*** Input material ***

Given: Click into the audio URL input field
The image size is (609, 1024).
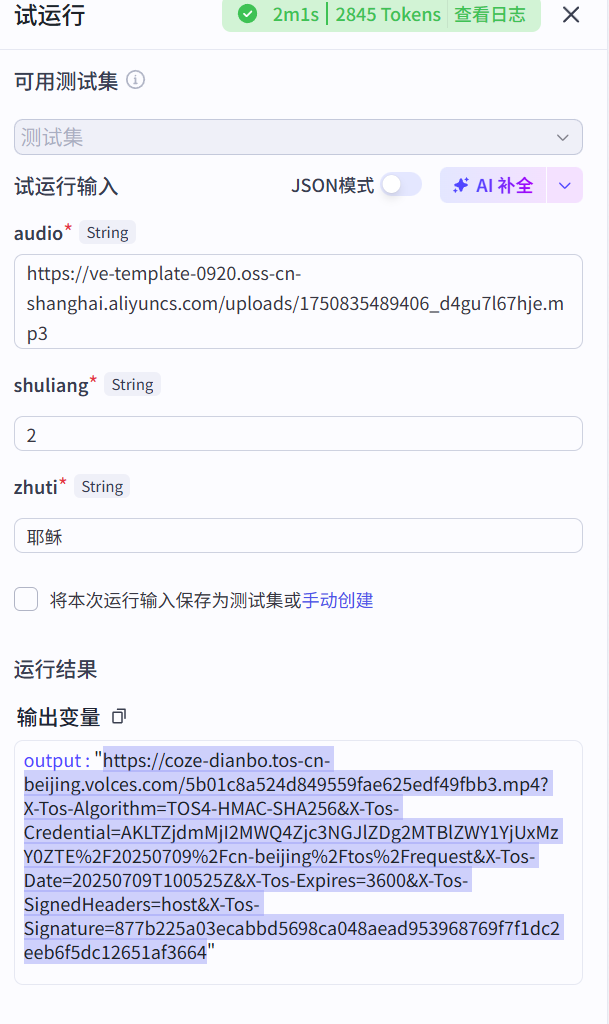Looking at the screenshot, I should tap(298, 301).
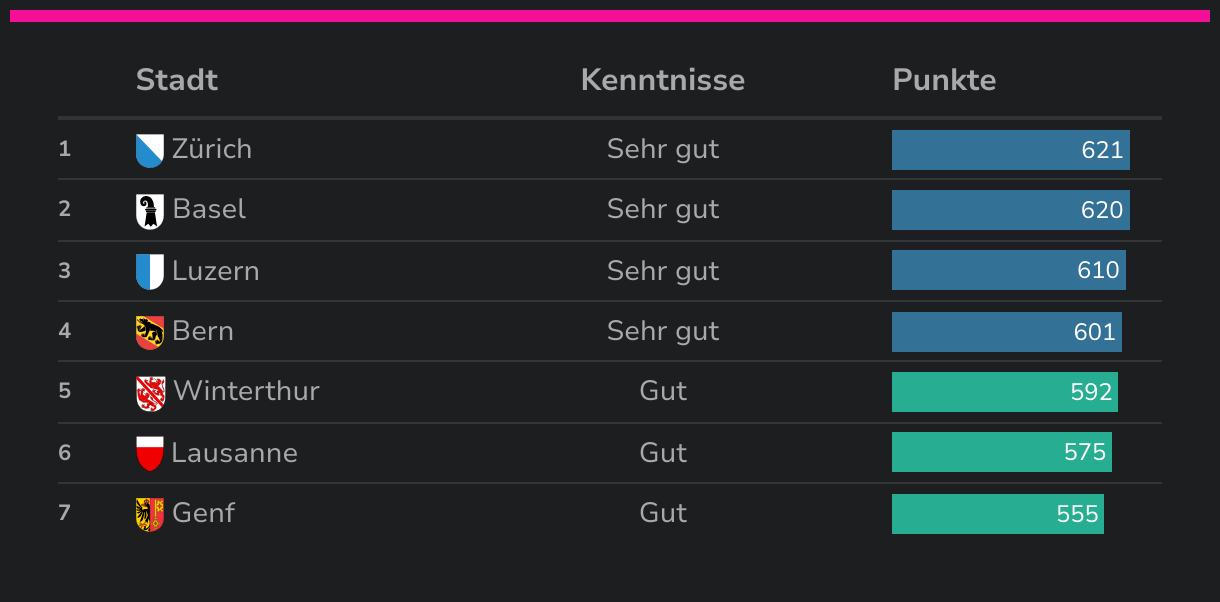Click the Genf coat of arms icon

tap(149, 514)
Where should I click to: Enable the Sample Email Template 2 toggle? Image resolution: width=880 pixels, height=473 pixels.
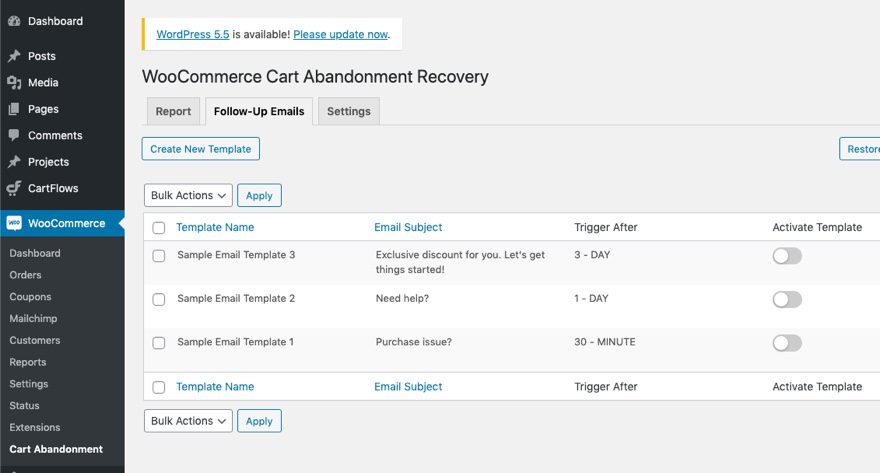787,299
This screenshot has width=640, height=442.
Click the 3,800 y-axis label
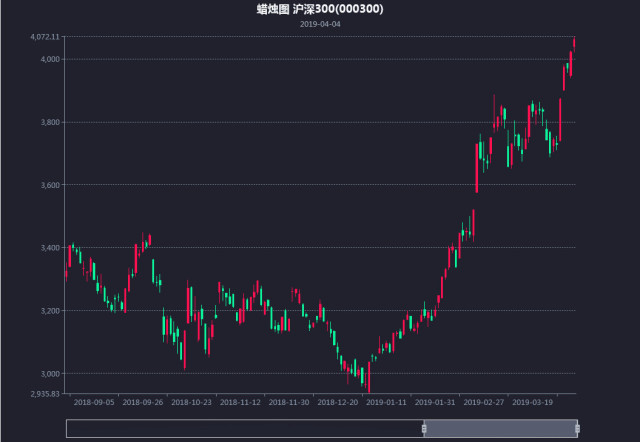pyautogui.click(x=48, y=122)
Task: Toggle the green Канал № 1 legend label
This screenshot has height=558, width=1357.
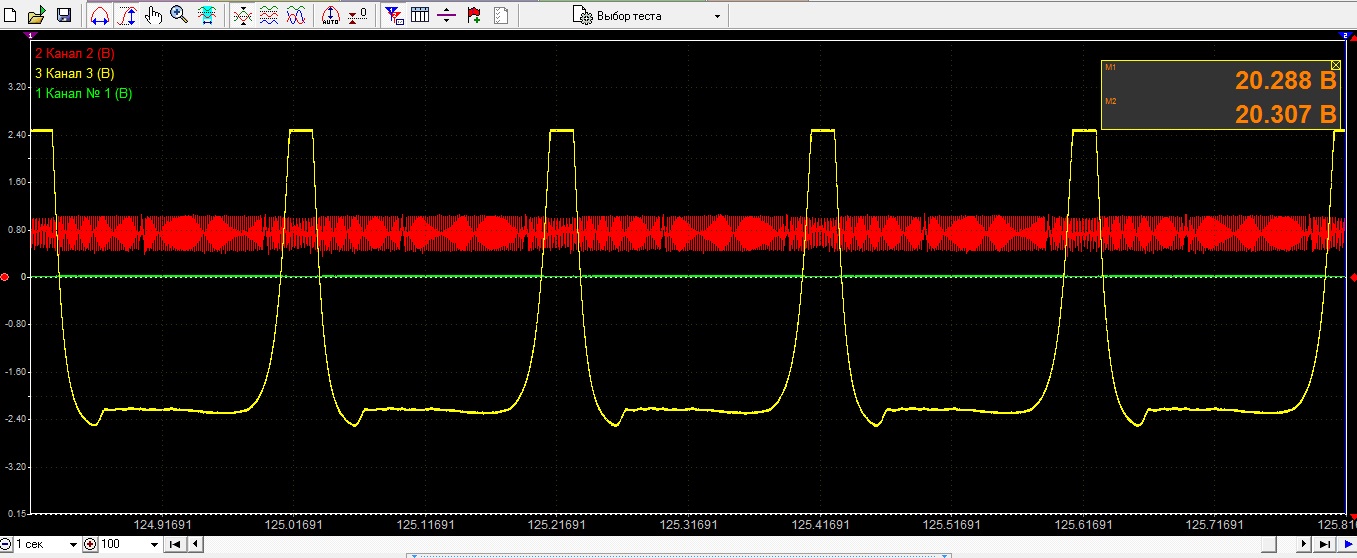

***

**Brief:**
Restate each entry exactly, omitting pictures.

**Solution:**
Given: Click into the audio URL input field
The image size is (609, 1024).
Looking at the screenshot, I should tap(298, 301).
Click the Genf coat of arms icon

tap(149, 514)
Where should I click to: Enable the Sample Email Template 2 toggle? Image resolution: width=880 pixels, height=473 pixels.
787,299
This screenshot has width=640, height=442.
Click the 3,800 y-axis label
pyautogui.click(x=48, y=122)
Task: Toggle the green Канал № 1 legend label
This screenshot has height=558, width=1357.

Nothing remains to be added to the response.